+++ Material for this exercise

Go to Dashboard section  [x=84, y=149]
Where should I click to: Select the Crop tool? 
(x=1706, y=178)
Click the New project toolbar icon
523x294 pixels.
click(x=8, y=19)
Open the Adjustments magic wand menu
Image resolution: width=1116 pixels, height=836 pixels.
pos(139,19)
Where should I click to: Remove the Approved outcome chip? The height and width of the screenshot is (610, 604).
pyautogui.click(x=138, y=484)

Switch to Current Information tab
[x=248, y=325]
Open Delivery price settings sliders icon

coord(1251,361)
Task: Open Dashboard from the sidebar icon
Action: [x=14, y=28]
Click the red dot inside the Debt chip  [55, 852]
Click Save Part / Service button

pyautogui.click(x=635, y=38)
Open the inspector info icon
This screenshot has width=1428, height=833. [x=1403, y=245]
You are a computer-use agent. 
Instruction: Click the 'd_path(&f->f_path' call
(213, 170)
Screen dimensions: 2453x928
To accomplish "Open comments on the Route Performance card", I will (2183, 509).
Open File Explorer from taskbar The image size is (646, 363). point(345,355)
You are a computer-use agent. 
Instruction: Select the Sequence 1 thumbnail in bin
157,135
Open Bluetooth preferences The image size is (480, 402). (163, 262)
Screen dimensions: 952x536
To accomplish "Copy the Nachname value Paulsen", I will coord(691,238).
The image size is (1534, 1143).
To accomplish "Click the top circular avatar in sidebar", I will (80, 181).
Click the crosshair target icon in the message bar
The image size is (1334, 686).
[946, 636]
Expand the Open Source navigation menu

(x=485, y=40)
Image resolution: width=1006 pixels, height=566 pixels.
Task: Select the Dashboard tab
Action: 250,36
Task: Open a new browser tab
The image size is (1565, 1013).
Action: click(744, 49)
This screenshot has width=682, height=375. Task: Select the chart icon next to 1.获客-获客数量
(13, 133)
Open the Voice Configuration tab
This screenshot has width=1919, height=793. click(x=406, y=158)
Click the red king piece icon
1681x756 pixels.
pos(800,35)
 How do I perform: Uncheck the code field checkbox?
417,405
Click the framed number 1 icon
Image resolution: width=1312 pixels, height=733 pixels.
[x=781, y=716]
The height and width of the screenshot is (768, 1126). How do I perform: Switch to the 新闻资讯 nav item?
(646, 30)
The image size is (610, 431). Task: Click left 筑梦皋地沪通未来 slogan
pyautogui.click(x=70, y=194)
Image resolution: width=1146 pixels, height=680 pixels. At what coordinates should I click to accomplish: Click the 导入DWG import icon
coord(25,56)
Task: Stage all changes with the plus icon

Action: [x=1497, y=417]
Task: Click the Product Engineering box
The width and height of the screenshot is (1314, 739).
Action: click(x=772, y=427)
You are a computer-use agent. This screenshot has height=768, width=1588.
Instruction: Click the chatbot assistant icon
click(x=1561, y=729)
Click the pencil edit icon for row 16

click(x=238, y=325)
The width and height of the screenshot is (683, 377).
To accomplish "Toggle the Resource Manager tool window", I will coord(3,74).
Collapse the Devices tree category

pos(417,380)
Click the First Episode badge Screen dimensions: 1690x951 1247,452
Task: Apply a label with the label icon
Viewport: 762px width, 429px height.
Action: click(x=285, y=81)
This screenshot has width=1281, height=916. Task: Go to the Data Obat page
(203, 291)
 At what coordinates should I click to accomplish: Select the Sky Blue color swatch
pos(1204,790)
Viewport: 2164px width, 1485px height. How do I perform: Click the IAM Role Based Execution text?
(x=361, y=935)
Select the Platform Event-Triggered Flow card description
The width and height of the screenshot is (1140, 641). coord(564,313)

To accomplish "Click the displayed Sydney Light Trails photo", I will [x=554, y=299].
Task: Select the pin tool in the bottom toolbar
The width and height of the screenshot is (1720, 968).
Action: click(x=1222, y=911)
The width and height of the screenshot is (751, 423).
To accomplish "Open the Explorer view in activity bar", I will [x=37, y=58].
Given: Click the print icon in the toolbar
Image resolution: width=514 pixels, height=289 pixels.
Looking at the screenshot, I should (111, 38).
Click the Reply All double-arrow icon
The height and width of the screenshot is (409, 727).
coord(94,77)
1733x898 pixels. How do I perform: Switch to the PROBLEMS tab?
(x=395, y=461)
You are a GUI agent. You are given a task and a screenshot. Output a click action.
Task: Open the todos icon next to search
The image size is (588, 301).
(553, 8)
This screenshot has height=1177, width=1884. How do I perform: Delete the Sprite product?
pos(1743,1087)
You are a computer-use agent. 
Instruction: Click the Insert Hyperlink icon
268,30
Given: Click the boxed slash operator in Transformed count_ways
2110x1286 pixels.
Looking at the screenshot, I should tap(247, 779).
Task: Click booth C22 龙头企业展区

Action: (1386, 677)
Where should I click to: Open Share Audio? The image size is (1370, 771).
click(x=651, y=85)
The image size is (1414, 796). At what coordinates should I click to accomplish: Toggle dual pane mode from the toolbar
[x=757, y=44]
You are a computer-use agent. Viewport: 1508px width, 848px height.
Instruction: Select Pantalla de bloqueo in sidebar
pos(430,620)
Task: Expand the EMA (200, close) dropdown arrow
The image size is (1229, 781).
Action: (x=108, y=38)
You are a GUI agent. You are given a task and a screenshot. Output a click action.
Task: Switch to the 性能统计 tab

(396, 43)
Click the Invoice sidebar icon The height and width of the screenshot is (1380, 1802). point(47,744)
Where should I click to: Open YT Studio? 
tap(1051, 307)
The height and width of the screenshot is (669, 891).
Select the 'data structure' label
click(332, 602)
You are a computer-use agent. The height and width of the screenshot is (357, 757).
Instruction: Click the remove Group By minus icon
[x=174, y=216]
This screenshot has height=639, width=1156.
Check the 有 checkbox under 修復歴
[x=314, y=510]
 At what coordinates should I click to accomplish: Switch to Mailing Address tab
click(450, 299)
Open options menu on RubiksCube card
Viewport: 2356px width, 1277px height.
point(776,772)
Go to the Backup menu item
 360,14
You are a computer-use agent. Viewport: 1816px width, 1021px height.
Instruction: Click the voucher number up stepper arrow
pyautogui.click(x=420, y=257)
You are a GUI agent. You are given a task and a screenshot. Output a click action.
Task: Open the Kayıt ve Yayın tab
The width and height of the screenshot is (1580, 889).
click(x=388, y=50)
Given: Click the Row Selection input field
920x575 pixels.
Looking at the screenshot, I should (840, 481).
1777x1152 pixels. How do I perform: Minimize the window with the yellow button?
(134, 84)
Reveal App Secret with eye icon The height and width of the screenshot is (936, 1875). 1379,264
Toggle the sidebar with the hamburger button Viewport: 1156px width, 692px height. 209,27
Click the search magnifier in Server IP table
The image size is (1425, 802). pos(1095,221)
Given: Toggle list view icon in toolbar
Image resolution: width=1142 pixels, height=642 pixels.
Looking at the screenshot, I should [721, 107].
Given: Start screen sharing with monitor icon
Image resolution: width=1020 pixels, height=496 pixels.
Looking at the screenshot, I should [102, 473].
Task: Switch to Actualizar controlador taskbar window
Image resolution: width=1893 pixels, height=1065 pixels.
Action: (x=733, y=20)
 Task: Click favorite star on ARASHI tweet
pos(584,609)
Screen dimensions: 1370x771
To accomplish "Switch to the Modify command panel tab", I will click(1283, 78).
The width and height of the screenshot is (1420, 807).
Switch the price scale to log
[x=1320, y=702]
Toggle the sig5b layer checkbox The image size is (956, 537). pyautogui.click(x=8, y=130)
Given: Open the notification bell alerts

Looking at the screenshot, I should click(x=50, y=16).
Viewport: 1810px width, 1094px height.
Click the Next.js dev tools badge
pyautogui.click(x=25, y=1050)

++++++

= Task item =
Your task is to retype all of the lines above exactly.

= Response =
Go to Dashboard section  [x=84, y=149]
Where should I click to: Select the Crop tool? 
(x=1706, y=178)
Click the New project toolbar icon
523x294 pixels.
click(x=8, y=19)
Open the Adjustments magic wand menu
Image resolution: width=1116 pixels, height=836 pixels.
pos(139,19)
Where should I click to: Remove the Approved outcome chip? The height and width of the screenshot is (610, 604).
pyautogui.click(x=138, y=484)

Switch to Current Information tab
[x=248, y=325]
Open Delivery price settings sliders icon

coord(1251,361)
Task: Open Dashboard from the sidebar icon
Action: [x=14, y=28]
Click the red dot inside the Debt chip  [55, 852]
Click Save Part / Service button

pyautogui.click(x=635, y=38)
Open the inspector info icon
This screenshot has width=1428, height=833. [x=1403, y=245]
You are a computer-use agent. 
Instruction: Click the 'd_path(&f->f_path' call
(213, 170)
Screen dimensions: 2453x928
To accomplish "Open comments on the Route Performance card", I will (2183, 509).
Open File Explorer from taskbar The image size is (646, 363). point(345,355)
You are a computer-use agent. 
Instruction: Select the Sequence 1 thumbnail in bin
157,135
Open Bluetooth preferences The image size is (480, 402). (163, 262)
Screen dimensions: 952x536
To accomplish "Copy the Nachname value Paulsen", I will coord(691,238).
The image size is (1534, 1143).
To accomplish "Click the top circular avatar in sidebar", I will (80, 181).
Click the crosshair target icon in the message bar
The image size is (1334, 686).
[946, 636]
Expand the Open Source navigation menu

(x=485, y=40)
Image resolution: width=1006 pixels, height=566 pixels.
Task: Select the Dashboard tab
Action: 250,36
Task: Open a new browser tab
The image size is (1565, 1013).
Action: click(744, 49)
This screenshot has width=682, height=375. Task: Select the chart icon next to 1.获客-获客数量
(13, 133)
Open the Voice Configuration tab
This screenshot has width=1919, height=793. click(x=406, y=158)
Click the red king piece icon
1681x756 pixels.
pos(800,35)
 How do I perform: Uncheck the code field checkbox?
417,405
Click the framed number 1 icon
Image resolution: width=1312 pixels, height=733 pixels.
[x=781, y=716]
The height and width of the screenshot is (768, 1126). How do I perform: Switch to the 新闻资讯 nav item?
(646, 30)
The image size is (610, 431). Task: Click left 筑梦皋地沪通未来 slogan
pyautogui.click(x=70, y=194)
Image resolution: width=1146 pixels, height=680 pixels. At what coordinates should I click to accomplish: Click the 导入DWG import icon
coord(25,56)
Task: Stage all changes with the plus icon

Action: [x=1497, y=417]
Task: Click the Product Engineering box
The width and height of the screenshot is (1314, 739).
Action: click(x=772, y=427)
You are a computer-use agent. This screenshot has height=768, width=1588.
Instruction: Click the chatbot assistant icon
click(x=1561, y=729)
Click the pencil edit icon for row 16

click(x=238, y=325)
The width and height of the screenshot is (683, 377).
To accomplish "Toggle the Resource Manager tool window", I will coord(3,74).
Collapse the Devices tree category

pos(417,380)
Click the First Episode badge Screen dimensions: 1690x951 1247,452
Task: Apply a label with the label icon
Viewport: 762px width, 429px height.
Action: click(x=285, y=81)
This screenshot has width=1281, height=916. Task: Go to the Data Obat page
(203, 291)
 At what coordinates should I click to accomplish: Select the Sky Blue color swatch
pos(1204,790)
Viewport: 2164px width, 1485px height. How do I perform: Click the IAM Role Based Execution text?
(x=361, y=935)
Select the Platform Event-Triggered Flow card description
The width and height of the screenshot is (1140, 641). coord(564,313)

To accomplish "Click the displayed Sydney Light Trails photo", I will [x=554, y=299].
Task: Select the pin tool in the bottom toolbar
The width and height of the screenshot is (1720, 968).
Action: click(x=1222, y=911)
The width and height of the screenshot is (751, 423).
To accomplish "Open the Explorer view in activity bar", I will [x=37, y=58].
Given: Click the print icon in the toolbar
Image resolution: width=514 pixels, height=289 pixels.
Looking at the screenshot, I should (111, 38).
Click the Reply All double-arrow icon
The height and width of the screenshot is (409, 727).
coord(94,77)
1733x898 pixels. How do I perform: Switch to the PROBLEMS tab?
(x=395, y=461)
You are a GUI agent. You are given a task and a screenshot. Output a click action.
Task: Open the todos icon next to search
The image size is (588, 301).
(553, 8)
This screenshot has height=1177, width=1884. How do I perform: Delete the Sprite product?
pos(1743,1087)
You are a computer-use agent. 
Instruction: Click the Insert Hyperlink icon
268,30
Given: Click the boxed slash operator in Transformed count_ways
2110x1286 pixels.
Looking at the screenshot, I should tap(247, 779).
Task: Click booth C22 龙头企业展区

Action: (1386, 677)
Where should I click to: Open Share Audio? The image size is (1370, 771).
click(x=651, y=85)
The image size is (1414, 796). At what coordinates should I click to accomplish: Toggle dual pane mode from the toolbar
[x=757, y=44]
You are a computer-use agent. Viewport: 1508px width, 848px height.
Instruction: Select Pantalla de bloqueo in sidebar
pos(430,620)
Task: Expand the EMA (200, close) dropdown arrow
The image size is (1229, 781).
Action: (x=108, y=38)
You are a GUI agent. You are given a task and a screenshot. Output a click action.
Task: Switch to the 性能统计 tab

(396, 43)
Click the Invoice sidebar icon The height and width of the screenshot is (1380, 1802). point(47,744)
Where should I click to: Open YT Studio? 
tap(1051, 307)
The height and width of the screenshot is (669, 891).
Select the 'data structure' label
click(332, 602)
You are a computer-use agent. The height and width of the screenshot is (357, 757).
Instruction: Click the remove Group By minus icon
[x=174, y=216]
This screenshot has height=639, width=1156.
Check the 有 checkbox under 修復歴
[x=314, y=510]
 At what coordinates should I click to accomplish: Switch to Mailing Address tab
click(450, 299)
Open options menu on RubiksCube card
Viewport: 2356px width, 1277px height.
point(776,772)
Go to the Backup menu item
 360,14
You are a computer-use agent. Viewport: 1816px width, 1021px height.
Instruction: Click the voucher number up stepper arrow
pyautogui.click(x=420, y=257)
You are a GUI agent. You are given a task and a screenshot. Output a click action.
Task: Open the Kayıt ve Yayın tab
The width and height of the screenshot is (1580, 889).
click(x=388, y=50)
Given: Click the Row Selection input field
920x575 pixels.
Looking at the screenshot, I should (840, 481).
1777x1152 pixels. How do I perform: Minimize the window with the yellow button?
(134, 84)
Reveal App Secret with eye icon The height and width of the screenshot is (936, 1875). 1379,264
Toggle the sidebar with the hamburger button Viewport: 1156px width, 692px height. 209,27
Click the search magnifier in Server IP table
The image size is (1425, 802). pos(1095,221)
Given: Toggle list view icon in toolbar
Image resolution: width=1142 pixels, height=642 pixels.
Looking at the screenshot, I should [721, 107].
Given: Start screen sharing with monitor icon
Image resolution: width=1020 pixels, height=496 pixels.
Looking at the screenshot, I should [102, 473].
Task: Switch to Actualizar controlador taskbar window
Image resolution: width=1893 pixels, height=1065 pixels.
Action: (x=733, y=20)
 Task: Click favorite star on ARASHI tweet
pos(584,609)
Screen dimensions: 1370x771
To accomplish "Switch to the Modify command panel tab", I will click(1283, 78).
The width and height of the screenshot is (1420, 807).
Switch the price scale to log
[x=1320, y=702]
Toggle the sig5b layer checkbox The image size is (956, 537). pyautogui.click(x=8, y=130)
Given: Open the notification bell alerts

Looking at the screenshot, I should click(x=50, y=16).
Viewport: 1810px width, 1094px height.
Click the Next.js dev tools badge
pyautogui.click(x=25, y=1050)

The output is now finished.